▶ What to produce: Transcribe the line containing "Screen dimensions: 1252x707" and every line after it, exactly, through the end of the records.

▶ Data for analysis:
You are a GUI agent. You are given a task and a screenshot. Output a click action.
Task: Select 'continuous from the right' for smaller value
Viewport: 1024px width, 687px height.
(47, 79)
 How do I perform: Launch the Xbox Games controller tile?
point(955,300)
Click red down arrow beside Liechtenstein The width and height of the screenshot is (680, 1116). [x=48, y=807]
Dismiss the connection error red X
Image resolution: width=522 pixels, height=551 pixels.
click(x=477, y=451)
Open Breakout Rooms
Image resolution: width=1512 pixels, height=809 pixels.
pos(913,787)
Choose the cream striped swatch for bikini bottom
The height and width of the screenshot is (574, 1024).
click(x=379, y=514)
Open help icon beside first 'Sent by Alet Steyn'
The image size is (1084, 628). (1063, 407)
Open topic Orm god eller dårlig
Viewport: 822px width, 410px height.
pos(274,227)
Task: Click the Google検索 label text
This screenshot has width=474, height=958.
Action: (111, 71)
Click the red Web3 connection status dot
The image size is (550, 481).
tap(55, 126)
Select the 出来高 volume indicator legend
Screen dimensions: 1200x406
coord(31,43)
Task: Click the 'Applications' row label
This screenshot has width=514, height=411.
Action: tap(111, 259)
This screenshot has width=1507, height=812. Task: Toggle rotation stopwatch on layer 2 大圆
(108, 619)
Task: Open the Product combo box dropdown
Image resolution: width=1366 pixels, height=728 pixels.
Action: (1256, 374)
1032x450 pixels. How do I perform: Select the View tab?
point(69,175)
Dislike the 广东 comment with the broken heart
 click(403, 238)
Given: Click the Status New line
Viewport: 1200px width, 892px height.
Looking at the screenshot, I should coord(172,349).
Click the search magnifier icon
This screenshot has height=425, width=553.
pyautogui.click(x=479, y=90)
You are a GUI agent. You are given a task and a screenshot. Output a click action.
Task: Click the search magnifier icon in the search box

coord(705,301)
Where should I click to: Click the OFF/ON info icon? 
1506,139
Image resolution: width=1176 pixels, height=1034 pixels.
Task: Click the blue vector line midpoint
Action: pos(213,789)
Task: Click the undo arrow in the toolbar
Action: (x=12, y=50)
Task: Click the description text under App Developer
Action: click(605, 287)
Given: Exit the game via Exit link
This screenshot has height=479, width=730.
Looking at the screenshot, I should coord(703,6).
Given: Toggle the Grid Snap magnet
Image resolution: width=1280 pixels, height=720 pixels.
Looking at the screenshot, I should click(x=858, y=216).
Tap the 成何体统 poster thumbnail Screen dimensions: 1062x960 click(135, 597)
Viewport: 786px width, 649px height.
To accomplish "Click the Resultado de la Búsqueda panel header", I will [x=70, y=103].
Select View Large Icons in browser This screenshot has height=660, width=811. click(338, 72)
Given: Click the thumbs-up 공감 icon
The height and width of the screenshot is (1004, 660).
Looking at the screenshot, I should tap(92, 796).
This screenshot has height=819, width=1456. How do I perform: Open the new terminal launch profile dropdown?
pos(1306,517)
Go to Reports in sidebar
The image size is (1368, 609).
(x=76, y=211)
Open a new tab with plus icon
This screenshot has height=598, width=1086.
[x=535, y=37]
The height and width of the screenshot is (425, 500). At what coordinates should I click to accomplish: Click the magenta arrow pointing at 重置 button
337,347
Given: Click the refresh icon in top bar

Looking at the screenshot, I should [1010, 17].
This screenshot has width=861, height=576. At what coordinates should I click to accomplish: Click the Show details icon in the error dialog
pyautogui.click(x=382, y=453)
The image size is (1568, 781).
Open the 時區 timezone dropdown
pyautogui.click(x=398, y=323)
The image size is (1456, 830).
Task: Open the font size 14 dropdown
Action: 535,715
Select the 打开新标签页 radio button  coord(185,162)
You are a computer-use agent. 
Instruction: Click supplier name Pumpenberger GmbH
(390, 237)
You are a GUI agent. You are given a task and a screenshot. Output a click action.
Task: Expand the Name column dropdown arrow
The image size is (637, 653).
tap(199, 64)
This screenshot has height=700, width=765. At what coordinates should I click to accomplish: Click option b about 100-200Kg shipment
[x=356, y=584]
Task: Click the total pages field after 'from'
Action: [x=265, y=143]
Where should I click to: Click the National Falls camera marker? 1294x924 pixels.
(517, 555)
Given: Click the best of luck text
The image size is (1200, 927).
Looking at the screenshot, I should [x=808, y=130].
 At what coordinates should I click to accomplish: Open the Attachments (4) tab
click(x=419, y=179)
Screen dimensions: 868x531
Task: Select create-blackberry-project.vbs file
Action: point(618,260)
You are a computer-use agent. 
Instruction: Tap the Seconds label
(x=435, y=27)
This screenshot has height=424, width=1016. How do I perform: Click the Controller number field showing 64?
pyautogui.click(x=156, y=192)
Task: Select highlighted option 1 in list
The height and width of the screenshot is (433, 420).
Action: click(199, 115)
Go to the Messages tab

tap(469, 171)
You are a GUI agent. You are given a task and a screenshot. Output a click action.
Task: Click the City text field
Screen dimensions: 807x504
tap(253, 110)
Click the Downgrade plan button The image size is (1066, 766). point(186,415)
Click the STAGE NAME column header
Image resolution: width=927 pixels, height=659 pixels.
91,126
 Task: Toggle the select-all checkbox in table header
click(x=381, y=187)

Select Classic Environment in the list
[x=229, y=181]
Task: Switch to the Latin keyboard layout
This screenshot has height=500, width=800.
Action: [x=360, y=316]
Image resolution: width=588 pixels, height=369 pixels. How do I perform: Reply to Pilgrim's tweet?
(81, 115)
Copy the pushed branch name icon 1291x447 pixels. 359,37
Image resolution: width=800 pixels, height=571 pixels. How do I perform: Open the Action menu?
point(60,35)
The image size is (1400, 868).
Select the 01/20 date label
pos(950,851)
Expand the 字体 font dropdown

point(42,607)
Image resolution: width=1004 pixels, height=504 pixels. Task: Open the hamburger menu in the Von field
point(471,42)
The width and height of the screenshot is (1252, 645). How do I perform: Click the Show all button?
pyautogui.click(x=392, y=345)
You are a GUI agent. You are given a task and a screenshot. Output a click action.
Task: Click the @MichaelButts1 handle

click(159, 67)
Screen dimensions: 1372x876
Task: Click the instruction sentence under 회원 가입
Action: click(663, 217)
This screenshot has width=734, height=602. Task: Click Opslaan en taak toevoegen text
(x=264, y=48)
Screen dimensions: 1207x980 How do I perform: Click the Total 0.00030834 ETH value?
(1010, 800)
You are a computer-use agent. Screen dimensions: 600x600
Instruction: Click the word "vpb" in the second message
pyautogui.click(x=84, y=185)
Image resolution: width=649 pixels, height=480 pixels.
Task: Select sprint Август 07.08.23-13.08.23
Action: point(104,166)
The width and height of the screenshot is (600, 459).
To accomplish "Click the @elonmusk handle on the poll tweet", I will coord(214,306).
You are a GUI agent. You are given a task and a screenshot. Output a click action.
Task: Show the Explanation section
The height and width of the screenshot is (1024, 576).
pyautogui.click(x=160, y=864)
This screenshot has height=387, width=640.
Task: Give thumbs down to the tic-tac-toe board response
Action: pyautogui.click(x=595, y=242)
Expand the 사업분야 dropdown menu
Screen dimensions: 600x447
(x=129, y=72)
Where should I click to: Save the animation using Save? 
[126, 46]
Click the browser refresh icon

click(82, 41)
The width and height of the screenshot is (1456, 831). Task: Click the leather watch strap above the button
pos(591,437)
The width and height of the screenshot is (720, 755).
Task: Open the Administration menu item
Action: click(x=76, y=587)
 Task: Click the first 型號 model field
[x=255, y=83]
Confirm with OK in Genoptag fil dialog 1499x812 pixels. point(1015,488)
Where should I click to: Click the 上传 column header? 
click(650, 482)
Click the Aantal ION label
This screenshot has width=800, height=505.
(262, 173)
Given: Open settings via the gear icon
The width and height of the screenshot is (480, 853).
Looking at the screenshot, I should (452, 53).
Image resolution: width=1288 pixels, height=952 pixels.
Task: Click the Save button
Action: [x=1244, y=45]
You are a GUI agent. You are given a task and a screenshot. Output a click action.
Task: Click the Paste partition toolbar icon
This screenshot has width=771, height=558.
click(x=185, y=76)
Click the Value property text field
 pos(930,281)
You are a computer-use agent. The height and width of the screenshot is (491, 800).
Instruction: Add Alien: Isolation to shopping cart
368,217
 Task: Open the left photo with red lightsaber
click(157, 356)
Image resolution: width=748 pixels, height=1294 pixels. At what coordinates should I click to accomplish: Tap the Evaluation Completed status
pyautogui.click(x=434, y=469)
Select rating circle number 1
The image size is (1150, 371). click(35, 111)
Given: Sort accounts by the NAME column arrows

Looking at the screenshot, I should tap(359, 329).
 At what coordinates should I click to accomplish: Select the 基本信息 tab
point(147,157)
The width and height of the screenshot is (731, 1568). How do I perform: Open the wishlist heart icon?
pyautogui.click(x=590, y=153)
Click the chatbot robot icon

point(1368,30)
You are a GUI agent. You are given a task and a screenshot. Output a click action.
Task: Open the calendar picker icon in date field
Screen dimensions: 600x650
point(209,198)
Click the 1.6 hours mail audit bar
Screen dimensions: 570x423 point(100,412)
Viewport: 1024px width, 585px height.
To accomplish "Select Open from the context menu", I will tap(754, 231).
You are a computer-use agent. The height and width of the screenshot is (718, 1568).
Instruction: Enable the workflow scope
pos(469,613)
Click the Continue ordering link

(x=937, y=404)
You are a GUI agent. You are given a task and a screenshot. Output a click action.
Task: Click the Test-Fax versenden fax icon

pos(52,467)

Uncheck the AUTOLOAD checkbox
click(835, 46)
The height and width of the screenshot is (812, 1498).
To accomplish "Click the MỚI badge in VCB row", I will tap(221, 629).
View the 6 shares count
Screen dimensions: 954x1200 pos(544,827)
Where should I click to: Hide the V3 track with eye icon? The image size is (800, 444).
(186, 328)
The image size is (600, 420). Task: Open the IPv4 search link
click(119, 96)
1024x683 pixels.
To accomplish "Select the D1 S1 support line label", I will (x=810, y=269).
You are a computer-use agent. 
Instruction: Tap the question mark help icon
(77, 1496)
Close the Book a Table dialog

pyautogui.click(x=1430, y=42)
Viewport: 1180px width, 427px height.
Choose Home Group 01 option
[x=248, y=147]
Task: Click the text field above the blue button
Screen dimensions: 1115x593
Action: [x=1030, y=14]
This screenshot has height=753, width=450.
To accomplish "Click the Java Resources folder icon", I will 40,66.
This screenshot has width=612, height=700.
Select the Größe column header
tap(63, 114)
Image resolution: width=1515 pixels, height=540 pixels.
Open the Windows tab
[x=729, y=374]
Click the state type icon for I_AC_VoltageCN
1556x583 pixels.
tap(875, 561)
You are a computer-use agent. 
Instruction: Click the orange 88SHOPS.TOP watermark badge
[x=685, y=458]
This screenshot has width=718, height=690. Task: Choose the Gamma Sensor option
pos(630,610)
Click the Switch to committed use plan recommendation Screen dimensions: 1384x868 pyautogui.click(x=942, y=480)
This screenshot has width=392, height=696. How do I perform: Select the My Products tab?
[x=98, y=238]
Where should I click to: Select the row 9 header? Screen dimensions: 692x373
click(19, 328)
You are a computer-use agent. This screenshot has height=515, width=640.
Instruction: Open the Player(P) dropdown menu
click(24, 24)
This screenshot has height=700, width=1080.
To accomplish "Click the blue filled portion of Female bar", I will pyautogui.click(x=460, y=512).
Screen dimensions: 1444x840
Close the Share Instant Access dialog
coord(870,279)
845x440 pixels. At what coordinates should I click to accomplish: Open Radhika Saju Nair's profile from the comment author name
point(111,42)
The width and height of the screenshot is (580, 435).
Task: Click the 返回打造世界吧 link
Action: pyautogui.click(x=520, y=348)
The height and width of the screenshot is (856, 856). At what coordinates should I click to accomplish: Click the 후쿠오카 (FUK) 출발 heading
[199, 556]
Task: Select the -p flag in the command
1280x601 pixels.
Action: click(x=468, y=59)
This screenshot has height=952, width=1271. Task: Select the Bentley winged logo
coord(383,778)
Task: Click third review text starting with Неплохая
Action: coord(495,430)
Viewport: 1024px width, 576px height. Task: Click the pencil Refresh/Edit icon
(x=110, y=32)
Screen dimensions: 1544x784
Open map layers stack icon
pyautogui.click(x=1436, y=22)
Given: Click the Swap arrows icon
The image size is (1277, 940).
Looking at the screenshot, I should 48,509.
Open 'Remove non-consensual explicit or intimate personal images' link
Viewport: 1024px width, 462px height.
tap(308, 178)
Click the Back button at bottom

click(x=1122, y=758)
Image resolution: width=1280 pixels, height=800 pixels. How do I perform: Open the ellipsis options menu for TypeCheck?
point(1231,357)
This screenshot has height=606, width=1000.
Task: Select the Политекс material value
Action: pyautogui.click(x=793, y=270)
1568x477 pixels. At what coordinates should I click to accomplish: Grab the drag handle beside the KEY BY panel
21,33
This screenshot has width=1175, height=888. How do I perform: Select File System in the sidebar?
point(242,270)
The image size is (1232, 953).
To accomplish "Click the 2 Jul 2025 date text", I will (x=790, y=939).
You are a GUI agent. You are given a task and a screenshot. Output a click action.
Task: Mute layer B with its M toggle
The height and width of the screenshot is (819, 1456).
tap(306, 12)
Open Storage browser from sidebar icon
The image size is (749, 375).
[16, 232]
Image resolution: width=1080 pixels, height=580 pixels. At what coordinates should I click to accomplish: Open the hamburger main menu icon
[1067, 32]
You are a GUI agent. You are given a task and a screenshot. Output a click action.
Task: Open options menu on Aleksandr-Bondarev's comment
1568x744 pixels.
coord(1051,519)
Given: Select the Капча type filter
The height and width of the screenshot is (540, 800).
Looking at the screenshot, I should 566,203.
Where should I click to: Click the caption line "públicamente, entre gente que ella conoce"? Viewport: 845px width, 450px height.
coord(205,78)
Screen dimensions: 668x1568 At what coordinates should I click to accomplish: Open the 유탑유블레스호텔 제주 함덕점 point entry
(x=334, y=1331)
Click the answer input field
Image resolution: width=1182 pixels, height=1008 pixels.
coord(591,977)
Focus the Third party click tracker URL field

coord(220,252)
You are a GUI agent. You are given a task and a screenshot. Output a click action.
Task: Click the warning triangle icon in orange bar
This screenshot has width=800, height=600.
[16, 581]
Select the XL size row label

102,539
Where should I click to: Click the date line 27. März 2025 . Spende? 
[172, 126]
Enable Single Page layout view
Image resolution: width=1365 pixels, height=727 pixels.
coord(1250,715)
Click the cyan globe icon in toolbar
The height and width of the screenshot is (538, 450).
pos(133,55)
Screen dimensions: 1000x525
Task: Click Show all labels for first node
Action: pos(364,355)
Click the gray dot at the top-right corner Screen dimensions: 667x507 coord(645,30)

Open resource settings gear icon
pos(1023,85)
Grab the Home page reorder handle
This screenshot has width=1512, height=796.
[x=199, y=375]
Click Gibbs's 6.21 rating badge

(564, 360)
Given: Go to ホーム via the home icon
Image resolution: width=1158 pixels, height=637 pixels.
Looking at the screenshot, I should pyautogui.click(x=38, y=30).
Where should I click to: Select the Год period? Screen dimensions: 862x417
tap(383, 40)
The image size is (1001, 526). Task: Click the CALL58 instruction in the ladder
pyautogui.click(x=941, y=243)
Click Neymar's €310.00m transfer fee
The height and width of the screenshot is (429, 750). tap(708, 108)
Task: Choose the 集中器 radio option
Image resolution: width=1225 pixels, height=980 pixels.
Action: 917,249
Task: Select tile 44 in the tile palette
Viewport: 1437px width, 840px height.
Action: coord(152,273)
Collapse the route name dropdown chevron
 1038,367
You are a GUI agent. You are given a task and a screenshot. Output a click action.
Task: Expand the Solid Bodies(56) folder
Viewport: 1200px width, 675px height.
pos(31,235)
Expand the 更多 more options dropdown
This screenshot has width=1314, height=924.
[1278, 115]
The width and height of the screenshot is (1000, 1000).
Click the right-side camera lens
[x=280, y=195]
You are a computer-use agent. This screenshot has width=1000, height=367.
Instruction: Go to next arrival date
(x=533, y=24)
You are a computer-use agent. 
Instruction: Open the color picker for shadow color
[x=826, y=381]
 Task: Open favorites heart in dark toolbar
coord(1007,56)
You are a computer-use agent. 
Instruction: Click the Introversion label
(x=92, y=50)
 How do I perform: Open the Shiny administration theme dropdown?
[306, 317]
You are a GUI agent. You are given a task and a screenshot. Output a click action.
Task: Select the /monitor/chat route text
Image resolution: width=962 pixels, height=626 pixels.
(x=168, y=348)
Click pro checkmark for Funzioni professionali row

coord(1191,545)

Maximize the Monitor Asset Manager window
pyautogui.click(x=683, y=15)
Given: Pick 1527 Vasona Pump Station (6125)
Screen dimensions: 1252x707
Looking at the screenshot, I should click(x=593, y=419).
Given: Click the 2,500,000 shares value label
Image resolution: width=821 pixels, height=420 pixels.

▶ Solution to this problem:
Screen dimensions: 1252x707
Looking at the screenshot, I should click(x=593, y=419).
Given: Click the 2,500,000 shares value label
Image resolution: width=821 pixels, height=420 pixels.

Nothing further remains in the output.